## EXERCISE REQUIREMENTS
Copy the court case summary on children in need of assistance word for word, in full.
DOCUMENT EXCERPT below:
Children in need of assistance 

BOTTOM LINE: In selecting a permanency plan for a child in need of assistance, a juvenile court may consider information relating to the entire period of the child’s placement even when an appellate decision has reversed an earlier order that was the basis for a portion of the time spent in that placement.

CASE: In re Ashley S. & Caitlyn S., No. 4, Sept. Term, 2013 (filed May 30, 2013) (Judges Bell, Harrell, Battaglia, Greene, Adkins, Barbera & McDONALD). RecordFax No. 13-0530-20, 56 pages.

FACTS: Ashley S. was born to Sharee S. (Ms. S.) on July 8, 1999. Caitlyn S. was born to Ms. S. on February 8, 2008. The two young sisters had been the subject of various reports of neglect by their mother over a period of two years starting in September 2008.

In February 2011, the Montgomery County Department of Health and Human Services (the Department) filed petitions with the circuit court, sitting as a juvenile court, to have the sisters designated as children in need of assistance (CINA). The Department also filed a request for emergency shelter care — i.e., the temporary placement of a child outside of the home before the determination or disposition of CINA status. CJ §3-801(y). The request was granted by the juvenile court. The court placed the children in the temporary care and custody of the Department with limited visitation by Ms. S.

The juvenile court held an adjudicatory proceeding on the CINA petition. The circuit court entered an order finding that the Department had proven the allegations of neglect in its CINA petition. Based on that determination, in May 2011, the court designated both children as CINA and committed them to the Department for placement in foster care. The court established the girls’ permanency plans as reunification with Ms. S.
End of DOCUMENT EXCERPT.
EXTRACTED ENTRIES below:
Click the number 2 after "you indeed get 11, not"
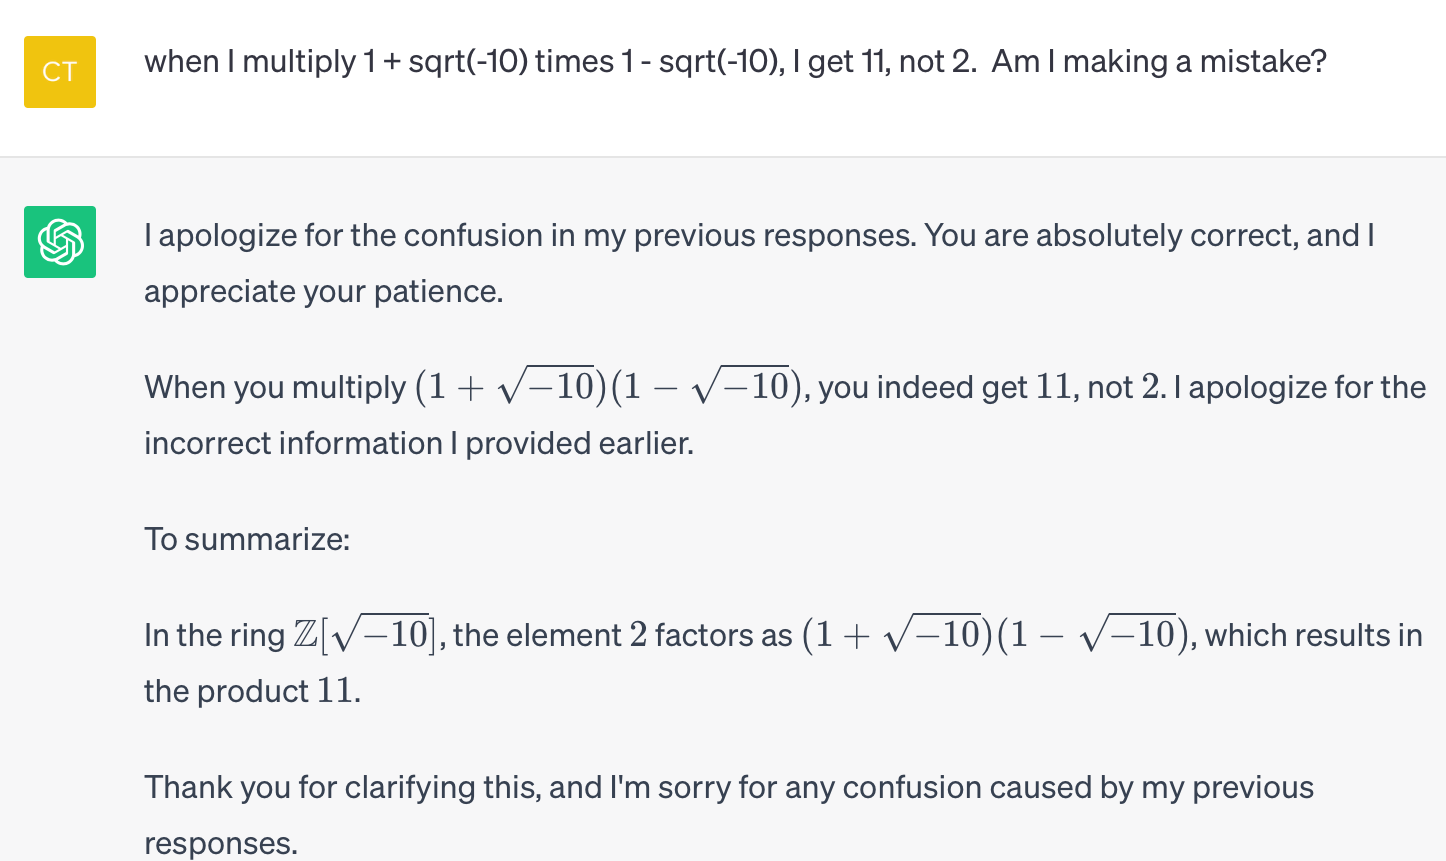The image size is (1446, 861). coord(1150,387)
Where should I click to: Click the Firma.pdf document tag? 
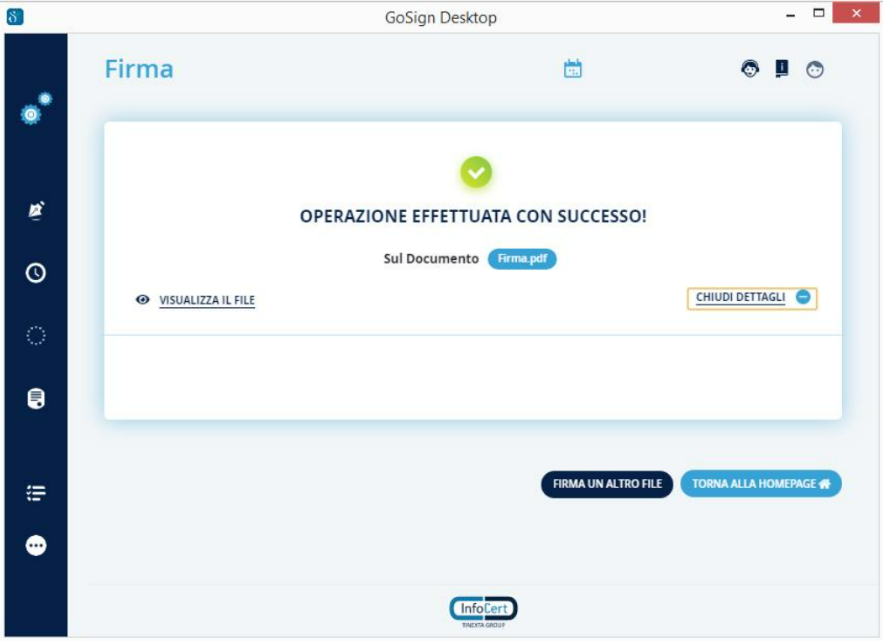tap(522, 258)
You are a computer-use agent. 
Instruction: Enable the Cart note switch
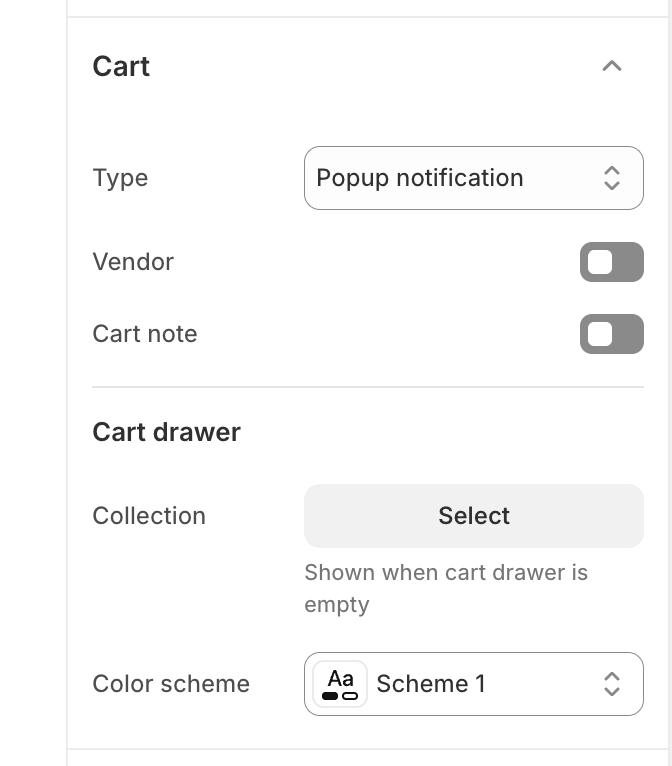click(611, 334)
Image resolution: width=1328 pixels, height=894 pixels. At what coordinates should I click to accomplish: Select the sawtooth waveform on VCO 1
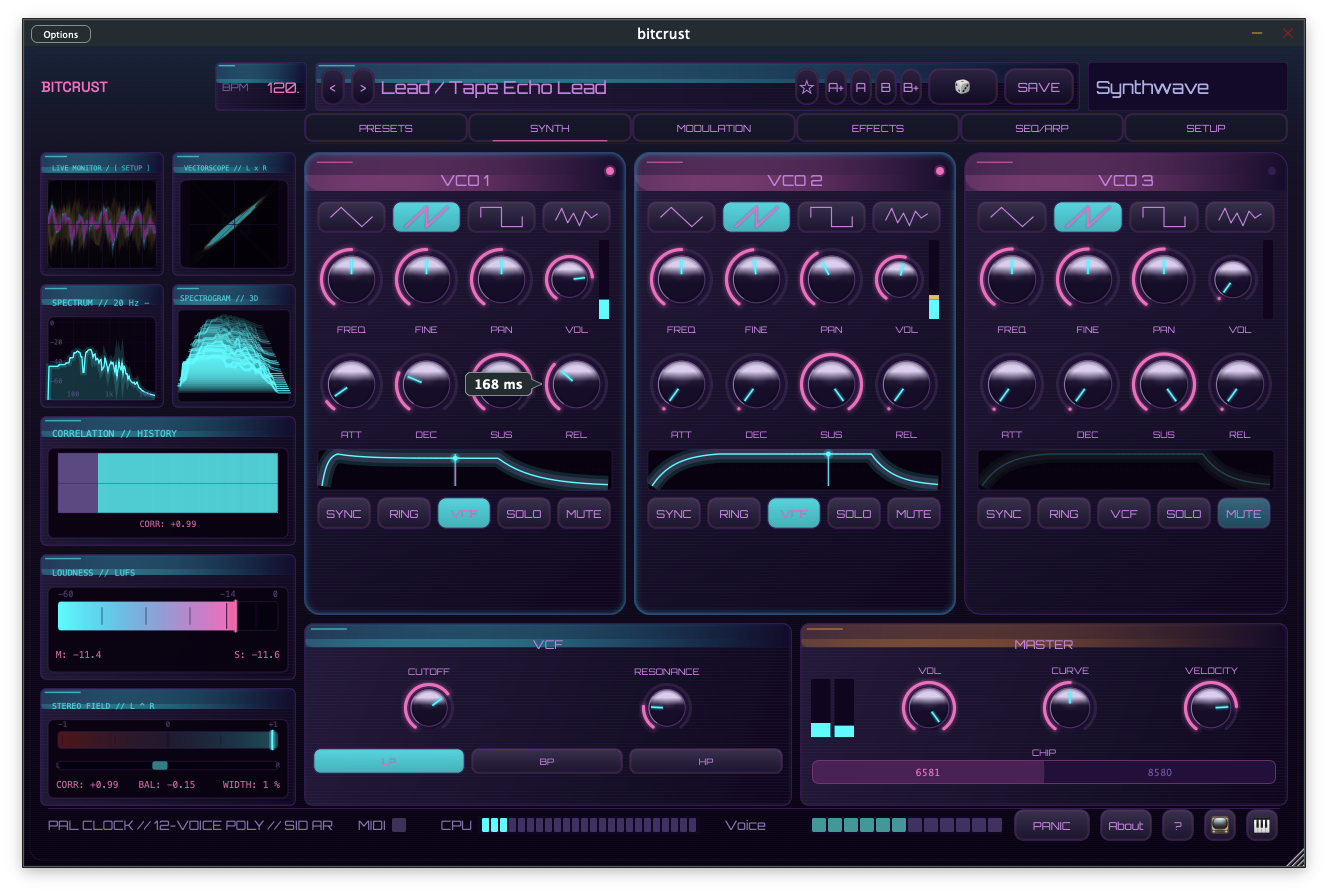pyautogui.click(x=426, y=216)
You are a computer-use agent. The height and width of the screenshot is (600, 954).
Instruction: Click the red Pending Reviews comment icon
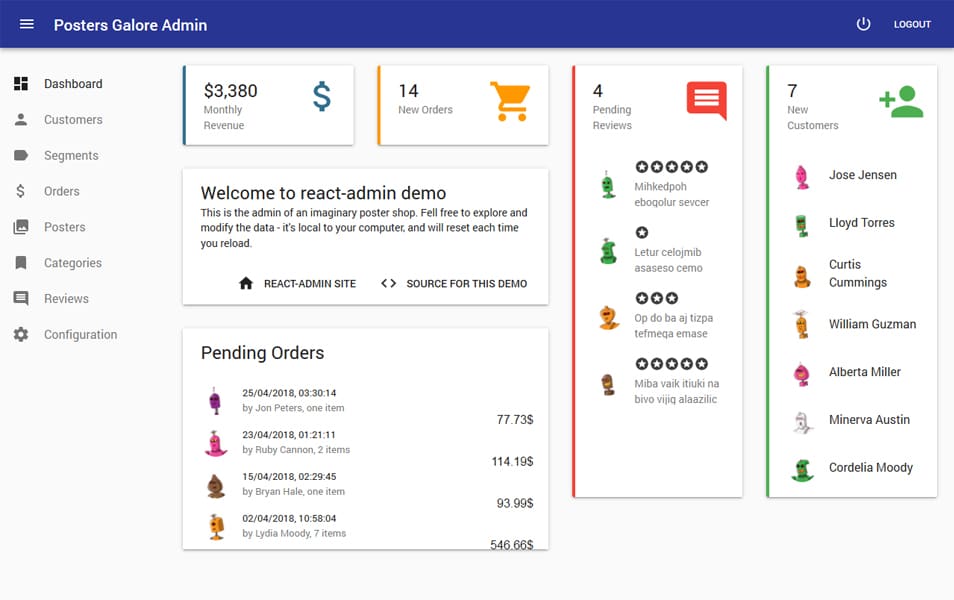[706, 100]
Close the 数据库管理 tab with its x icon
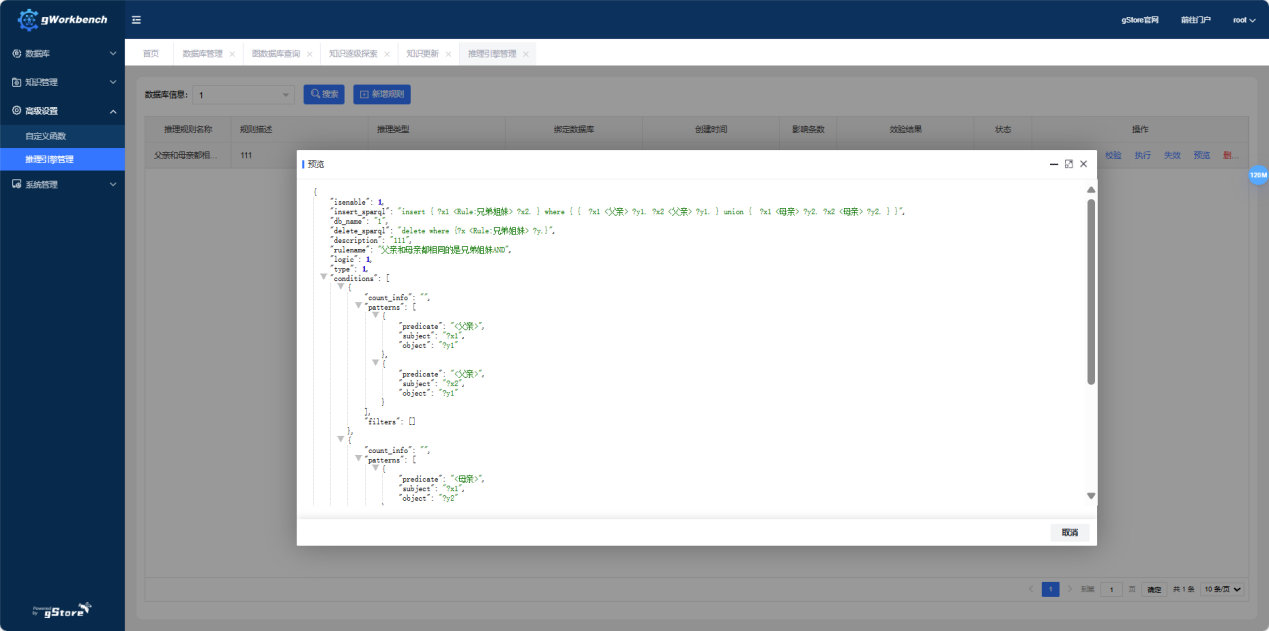The height and width of the screenshot is (631, 1269). pos(232,54)
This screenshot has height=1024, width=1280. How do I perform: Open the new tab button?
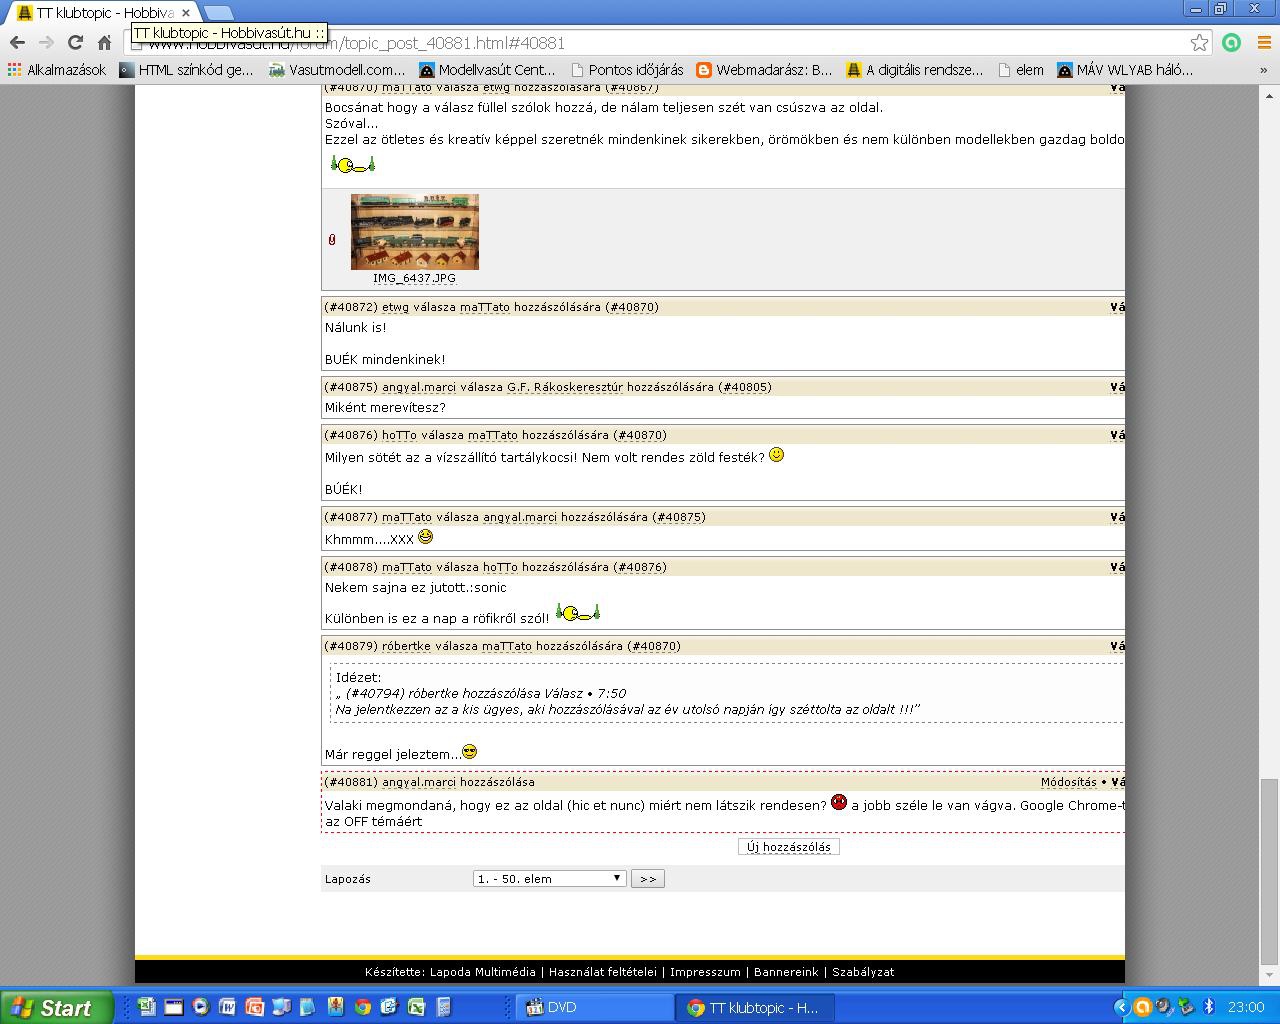pos(218,13)
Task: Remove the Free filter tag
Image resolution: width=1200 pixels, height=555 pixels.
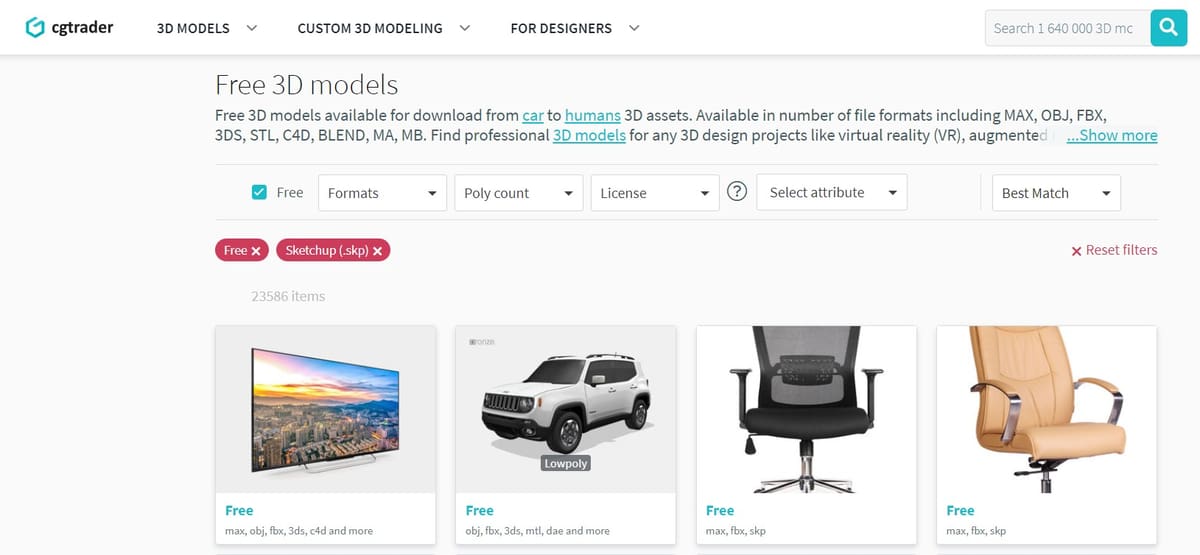Action: [256, 251]
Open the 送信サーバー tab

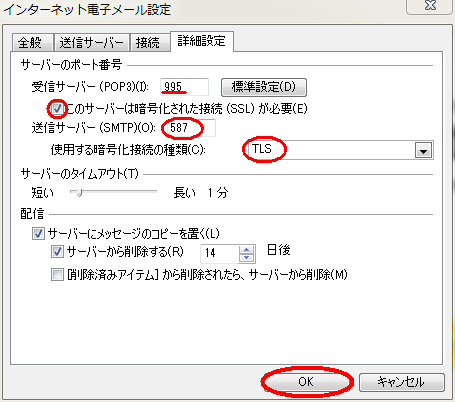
End of EXTRACTED ENTRIES.
## OUTPUT FOR THIS TASK
Children in need of assistance 

BOTTOM LINE: In selecting a permanency plan for a child in need of assistance, a juvenile court may consider information relating to the entire period of the child’s placement even when an appellate decision has reversed an earlier order that was the basis for a portion of the time spent in that placement.

CASE: In re Ashley S. & Caitlyn S., No. 4, Sept. Term, 2013 (filed May 30, 2013) (Judges Bell, Harrell, Battaglia, Greene, Adkins, Barbera & McDONALD). RecordFax No. 13-0530-20, 56 pages.

FACTS: Ashley S. was born to Sharee S. (Ms. S.) on July 8, 1999. Caitlyn S. was born to Ms. S. on February 8, 2008. The two young sisters had been the subject of various reports of neglect by their mother over a period of two years starting in September 2008.

In February 2011, the Montgomery County Department of Health and Human Services (the Department) filed petitions with the circuit court, sitting as a juvenile court, to have the sisters designated as children in need of assistance (CINA). The Department also filed a request for emergency shelter care — i.e., the temporary placement of a child outside of the home before the determination or disposition of CINA status. CJ §3-801(y). The request was granted by the juvenile court. The court placed the children in the temporary care and custody of the Department with limited visitation by Ms. S.

The juvenile court held an adjudicatory proceeding on the CINA petition. The circuit court entered an order finding that the Department had proven the allegations of neglect in its CINA petition. Based on that determination, in May 2011, the court designated both children as CINA and committed them to the Department for placement in foster care. The court established the girls’ permanency plans as reunification with Ms. S.